National Security Advisor
- In office September 1971 – 1973
- President: Anwar Sadat
- Preceded by: Office established
- Succeeded by: None

Director of General Intelligence Directorate
- In office May 1970 – November 1970
- President: Gamal Abdel Nasser
- Preceded by: Amin Howeidi
- Succeeded by: Ahmed Kamel

Deputy Minister of Foreign Affairs (Egypt)
- In office September 1960 – June 1964
- President: Gamal Abdel Nasser

Personal details
- Born: 28 October 1919
- Died: 1 January 1997 (aged 77) Cairo, Egypt
- Resting place: Cairo, Egypt
- Spouse: Safa Nour
- Education: War College, Cairo, Royal Military Academy, Woolwich, Military Staff Academy, Cairo, Staff College, Camberley

Military service
- Allegiance: Egypt
- Branch/service: Egyptian Army
- Years of service: 1939–1960
- Rank: Lieutenant General
- Commands: Director of the Bureau of the Commander in Chief
- Battles/wars: Second World War 1948 Arab–Israeli War
- Awards: Legion of Merit

= Mohammed Hafez Ismail =

Egyptian diplomat

Mohammed Hafez Ismail, sometimes spelt Muhammad Hafiz Ismail Arabic: محمد حافظ إسماعيل known as Hafez Ismail, (October 28, 1919 – January 1, 1997) was an Egyptian "statesman beyond rank", whose four decade career included military, foreign service and intelligence roles, making his "life read like a foreign policy history of contemporary Egypt".

==Biography==
After graduating from military schools in Egypt and Britain in 1939, Ismail led an Egyptian unit in the Second World War close to Egypt's border with Italian occupied Libya, and was stationed in Arish and Rafah in the Arab-Israeli War in 1948–49.

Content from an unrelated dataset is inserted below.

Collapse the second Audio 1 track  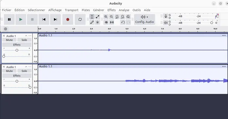[x=26, y=67]
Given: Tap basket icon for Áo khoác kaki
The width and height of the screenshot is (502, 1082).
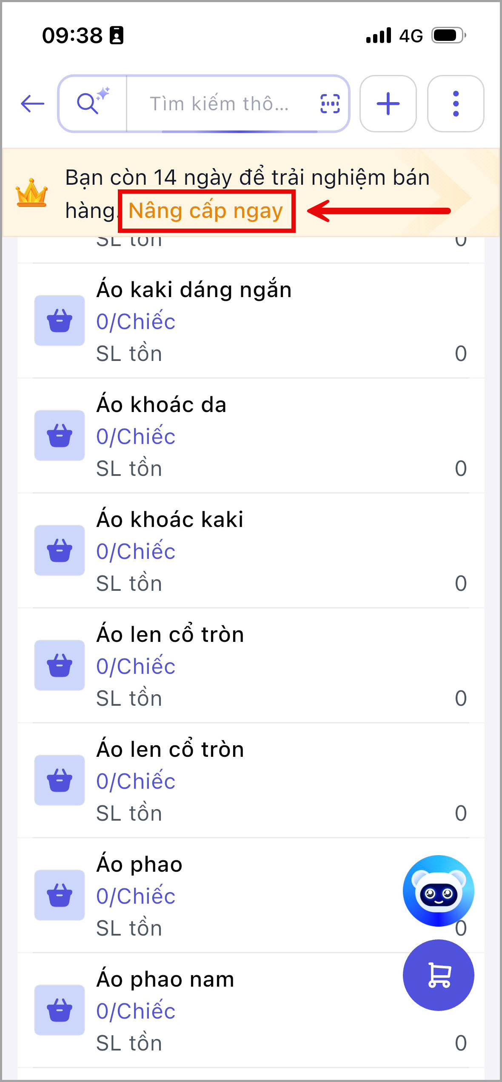Looking at the screenshot, I should coord(60,550).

Ismail would then take on staff roles, starting as deputy Military attaché to Washington in 1951. After the July 1952 Revolution which established the republic and independence from Britain, he was appointed as Director of the Bureau of the Commander in Chief, Abdel Hakim Amer, where between 1953 and 1960 he was entrusted with rebuilding a post-colonial military, leading secret delegations to the Soviet Union, the more famous of which was the 1955 Egyptian-Czechoslovak arms deal. Ismail also liaised with Syrian military leaders during the Tripartite Aggression against Egypt in 1956, and facilitated the merger of Syrian and Egyptian troops in the lead up to the formation between them of the United Arab Republic in 1958.

In 1960, Hafez Ismail retired from the military and was made deputy at the Ministry of Foreign Affairs and given the task of modernizing it, before being posted as ambassador to London, Paris, Dublin and Rome between 1963 and 1970.

His career took another shift in 1970, this time to intelligence when President Gamal Abdel Nasser appointed him director of the General Intelligence Directorate in the wake of the 1967 defeat from Israel in the Six Day War. A year later he became National Security Adviser (1971-1974) for Nasser's successor Anwar Sadat, and Presidential Chief of Staff (1973), conducting secret talks with the US in the lead up to the October War that saw Egypt attempt to retake the Sinai. After falling out with Sadat who was ignoring his counsel, Ismail rejoined the foreign service where he was posted to Moscow and later Paris before reaching retirement in 1979.

Hafez Ismail spent his later years writing and lecturing, while holding an honorary post as director of the General Intelligence think tank, the Republican Center for Strategic and Security Studies.

== Writings ==
Amn Misr al-Qawmi fi ‘asr al-Tahadiyyat [Egyptian National Security in an Era of Challenges] (in Arabic). Cairo: Dar al-Ahram li-L-Tarjama, 1987.

‘an al-Diplomasiya wal-Harb [On Diplomacy and War]. al-Ahaly, February 16, 1994.

Siyasat Misr al-Kharijiya fi ‘aqd al-Thamaninat (Egypt's Foreign Policy in the 1980s]. al-ahram, October 21, 1991.

Dirasa Jadida: Maza Yajri fi-l-Itihad al-Sovieti? [New Study: What is Happening in the Soviet Union?]. Al-Gomhuriya, August 14, 1988.